= Given records =
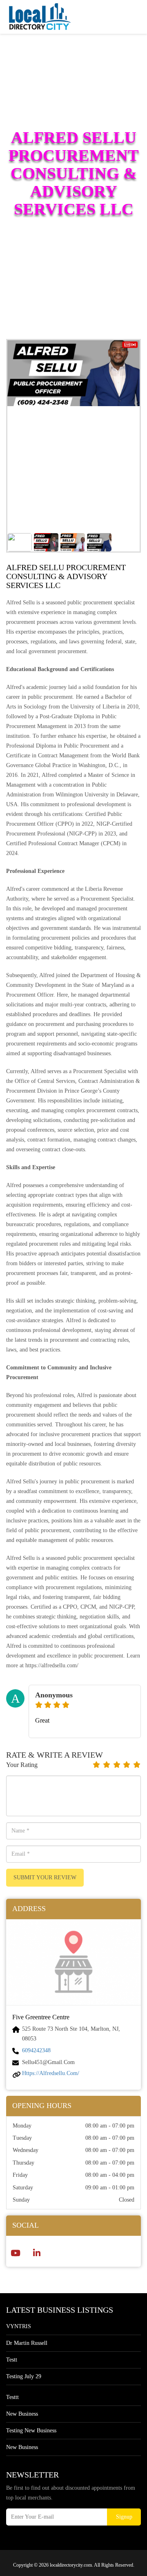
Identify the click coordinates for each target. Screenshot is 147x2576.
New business (22, 2414)
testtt (12, 2397)
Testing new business (31, 2430)
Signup (124, 2517)
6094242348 (36, 2050)
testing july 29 (23, 2376)
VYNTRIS (18, 2326)
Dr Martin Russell (26, 2343)
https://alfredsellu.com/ (50, 2073)
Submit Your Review (44, 1877)
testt (11, 2360)
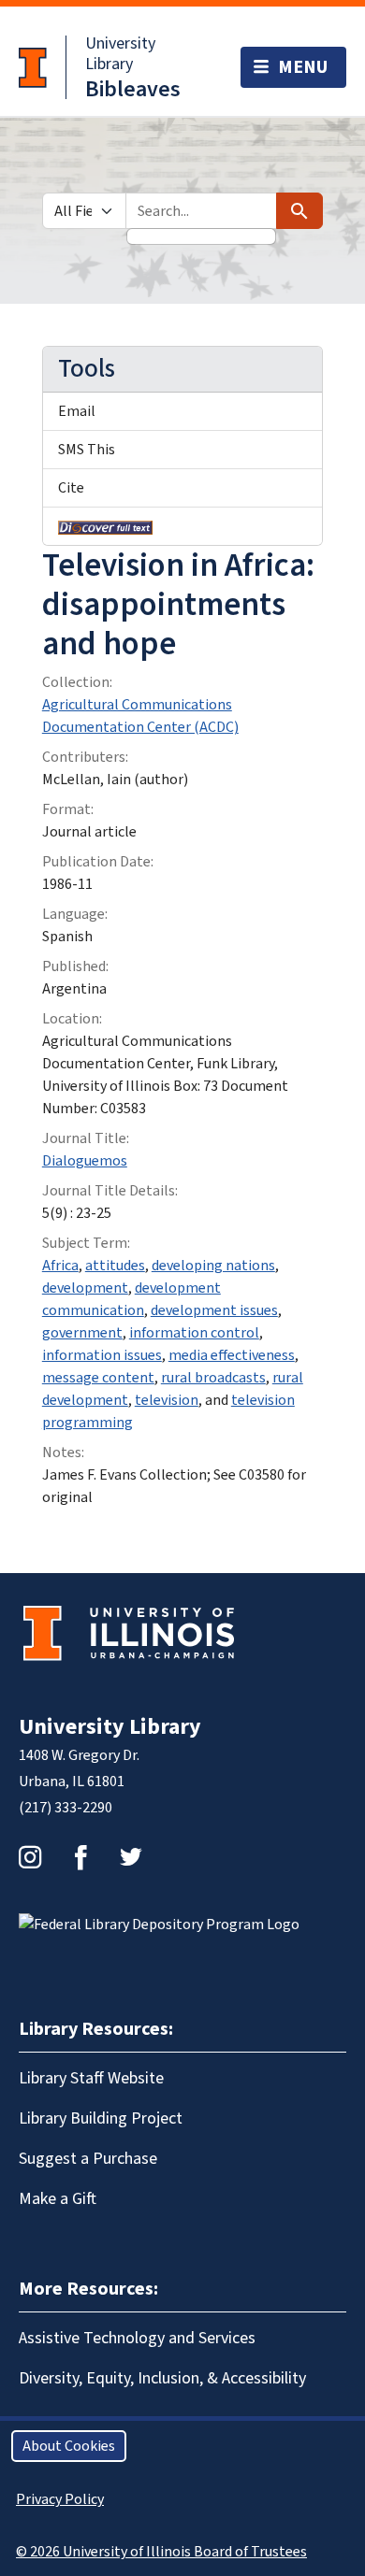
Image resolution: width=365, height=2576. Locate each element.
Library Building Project (100, 2118)
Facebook (80, 1857)
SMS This (86, 449)
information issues (102, 1355)
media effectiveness (231, 1355)
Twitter (131, 1857)
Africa (60, 1265)
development (85, 1288)
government (82, 1333)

= Description of the task =
Retrieve every line above holding the word "each".

= Solution =
Identify the click coordinates for each target. Screenshot is 147x2576.
Image resolution: width=365, height=2576. Locate each element.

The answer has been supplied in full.